Dorothy October 22, 2009 at 9:53 pm

I agree with Kim. There’s no reason to assume this virus might be spread by airborne transmission. It’s not a respiratory virus like influenza or the common cold. Plenty of nasty viral diseases are NOT transmitted by coughing or sneezing – a few that come to mind are Dengue fever (spread via mosquitos), Yellow Fever (mosquitos) , Ebola virus (direct contact with body fluids), Hantavirus (exposure to rodent urine or droppings), Norwalk Virus (“cruise-ship” virus, spread by contaminated food prepared with unwashed hands), and West Nile Virus (mosquitos).

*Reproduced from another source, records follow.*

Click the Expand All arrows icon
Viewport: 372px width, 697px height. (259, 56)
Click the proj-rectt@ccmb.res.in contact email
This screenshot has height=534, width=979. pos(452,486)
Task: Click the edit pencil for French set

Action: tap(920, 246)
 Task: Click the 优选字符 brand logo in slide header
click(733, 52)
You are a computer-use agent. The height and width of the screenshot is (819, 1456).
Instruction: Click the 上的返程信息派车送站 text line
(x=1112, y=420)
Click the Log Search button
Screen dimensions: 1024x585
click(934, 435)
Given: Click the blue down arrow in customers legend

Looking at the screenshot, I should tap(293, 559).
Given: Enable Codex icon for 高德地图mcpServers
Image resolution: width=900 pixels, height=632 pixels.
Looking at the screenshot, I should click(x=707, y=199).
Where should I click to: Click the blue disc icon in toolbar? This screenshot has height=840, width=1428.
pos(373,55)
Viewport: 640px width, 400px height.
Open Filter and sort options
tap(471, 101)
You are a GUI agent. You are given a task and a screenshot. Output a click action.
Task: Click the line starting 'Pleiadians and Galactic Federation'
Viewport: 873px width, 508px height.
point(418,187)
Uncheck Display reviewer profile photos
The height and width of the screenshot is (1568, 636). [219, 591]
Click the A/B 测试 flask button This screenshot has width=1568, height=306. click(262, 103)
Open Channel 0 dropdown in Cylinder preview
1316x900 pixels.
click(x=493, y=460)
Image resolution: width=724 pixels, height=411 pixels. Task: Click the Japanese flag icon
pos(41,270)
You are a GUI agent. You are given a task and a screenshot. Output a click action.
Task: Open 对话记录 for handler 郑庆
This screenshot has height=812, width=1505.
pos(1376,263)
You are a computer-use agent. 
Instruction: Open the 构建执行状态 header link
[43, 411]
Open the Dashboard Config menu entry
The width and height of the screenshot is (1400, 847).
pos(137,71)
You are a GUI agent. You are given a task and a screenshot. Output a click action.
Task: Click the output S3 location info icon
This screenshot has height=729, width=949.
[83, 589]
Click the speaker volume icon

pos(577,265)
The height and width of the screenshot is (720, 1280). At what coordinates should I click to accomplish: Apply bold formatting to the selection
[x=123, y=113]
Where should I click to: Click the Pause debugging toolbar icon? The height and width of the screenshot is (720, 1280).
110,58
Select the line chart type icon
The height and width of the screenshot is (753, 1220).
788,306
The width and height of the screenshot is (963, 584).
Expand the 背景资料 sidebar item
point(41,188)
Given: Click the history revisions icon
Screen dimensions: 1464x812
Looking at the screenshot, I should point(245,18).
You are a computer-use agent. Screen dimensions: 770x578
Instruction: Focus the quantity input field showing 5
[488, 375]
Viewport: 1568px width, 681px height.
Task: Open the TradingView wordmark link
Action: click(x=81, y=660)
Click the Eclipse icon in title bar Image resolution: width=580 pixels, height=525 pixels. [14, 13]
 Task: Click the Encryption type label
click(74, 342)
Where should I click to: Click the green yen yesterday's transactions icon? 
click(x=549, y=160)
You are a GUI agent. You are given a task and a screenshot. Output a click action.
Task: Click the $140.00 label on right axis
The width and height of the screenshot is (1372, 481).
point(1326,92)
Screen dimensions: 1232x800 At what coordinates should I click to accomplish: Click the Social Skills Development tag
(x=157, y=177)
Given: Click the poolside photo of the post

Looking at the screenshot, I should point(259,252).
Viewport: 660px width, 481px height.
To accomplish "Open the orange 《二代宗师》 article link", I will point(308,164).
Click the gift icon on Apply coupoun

Speaking of mosquitos – it’s supremely ironic that Dr. Reeves’ dad, William C. Reeves Sr, was greatly admired for his work in identifying and preventing mosquito-borne viruses and credited for saving many lives – while his son has actually increased the suffering of patients! There’s a very interesting bio on the elder (now deceased) Reeves at


Too bad the acorn fell so far from the tree!

At any rate, I hope the mystery of how this retrovirus spreads is cleared up quickly. I thought I read somewhere that WPI was checking out close contacts of patients? Obviously people have gotten sick in clusters, but I have to wonder if XMRV might quietly infect people then get triggered by an airborne virus that spreads quickly through a population. Of course, that doesn’t explain how people get infected with XMRV in the first place.